Transient potential receptor channel 4 controls thrombospondin-1 secretion and angiogenesis in renal cell carcinoma

• Published in: The FEBS journal Vol. 274; no. 24; pp. 6365 - 6377
• Main Authors: Veliceasa, Dorina, Ivanovic, Marina, Hoepfner, Frank Thilo-Schulze, Thumbikat, Praveen, Volpert, Olga V, Smith, Norm D
• Format: Journal Article
• Language: English
• Published: Oxford, UK Oxford, UK : Blackwell Publishing Ltd 01.12.2007; Blackwell Publishing Ltd
• Subjects: angiogenesis; Animals; Biochemistry; Blotting, Western; Calcium - metabolism; Calcium - pharmacokinetics; Cancer; Carcinoma, Renal Cell - blood supply; Carcinoma, Renal Cell - pathology; Cell Line; Cell Line, Tumor; Cell Proliferation; Cellular biology; Chelating Agents - pharmacology; COP-Coated Vesicles - drug effects; COP-Coated Vesicles - metabolism; Corneal Neovascularization - genetics; Corneal Neovascularization - metabolism; Corneal Neovascularization - pathology; Egtazic Acid - analogs & derivatives; Egtazic Acid - pharmacology; Female; Fluorescent Antibody Technique; Humans; Immunohistochemistry; Inhibitor drugs; Kidney diseases; Kidney Neoplasms - blood supply; Kidney Neoplasms - pathology; Mice; Mice, Inbred C57BL; Neovascularization, Pathologic - genetics; Neovascularization, Pathologic - metabolism; Neovascularization, Pathologic - pathology; Rats; Rats, Inbred F344; renal cancer; Reverse Transcriptase Polymerase Chain Reaction; thrombospondin; Thrombospondin 1 - genetics; Thrombospondin 1 - metabolism; Thrombospondin 1 - secretion; Transfection; TRPC Cation Channels - genetics; TRPC Cation Channels - metabolism; Tumors
• ISSN: 1742-464X; 1742-4658
• DOI: 10.1111/j.1742-4658.2007.06159.x

Angiogenic switch in renal cell carcinoma (RCC) is attributed to the inactivation of the von Hippel-Lindau tumor suppressor, stabilization of hypoxia inducible factor-1 transcription factor and increased vascular endothelial growth factor.
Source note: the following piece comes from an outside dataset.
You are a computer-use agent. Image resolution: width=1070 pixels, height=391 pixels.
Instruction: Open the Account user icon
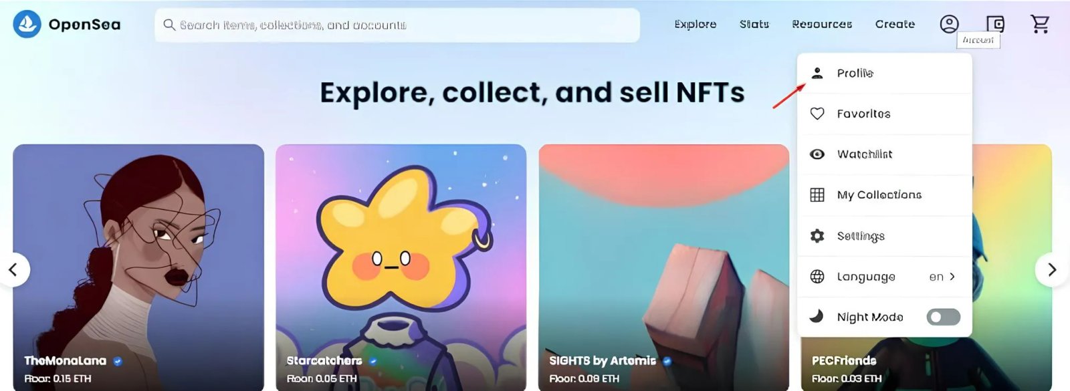949,24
To evaluate the role of an angiogenesis inhibitor, thrombopsondin-1 (TSP1), we compared TSP1 production in human RCC and normal tissue and secretion by the normal renal epithelium (human normal kidney, HNK) and RCC cells. Normal and RCC tissues stained positive for TSP1, and the levels of TSP1 mRNA and total protein were similar in RCC and HNK cells. However, HNK cells secreted high TSP1, which rendered them nonangiogenic, whereas RCC cells secreted little TSP1 and were angiogenic. Western blot and immunostaining revealed TSP1 in the cytoplasm of RCC cells on serum withdrawal, whereas, in HNK cells, it was rapidly exported. Seeking mechanisms of defective TSP1 secretion, we discovered impaired calcium uptake by RCC in response to vascular endothelial growth factor. In HNK cells, 1,2-bis(o-aminophenoxy)ethane-N,N,N',N'-tetraacetic acid acetoxymethyl ester, a calcium chelator, simulated TSP1 retention, mimicking the RCC phenotype. Further analysis revealed a profound decrease in transient receptor potential canonical ion channel 4 (TRPC4) Ca²⁺ channel expression in RCC cells. TRPC4 silencing in HNK cells caused TSP1 retention and impaired secretion. Double labeling of the secretory system components revealed TSP1 colocalization with coatomer protein II (COPII) anterograde vesicles in HNK cells. In contrast, in RCC cells, TSP1 colocalized with COPI vesicles, pointing to the retrograde transport to the endoplasmic reticulum caused by misfolding. Our study indicates that TRPC4 loss in RCC leads to impaired Ca²⁺ intake, misfolding, retrograde transport and diminished secretion of antiangiogenic TSP1, thus enabling angiogenic switch during RCC progression.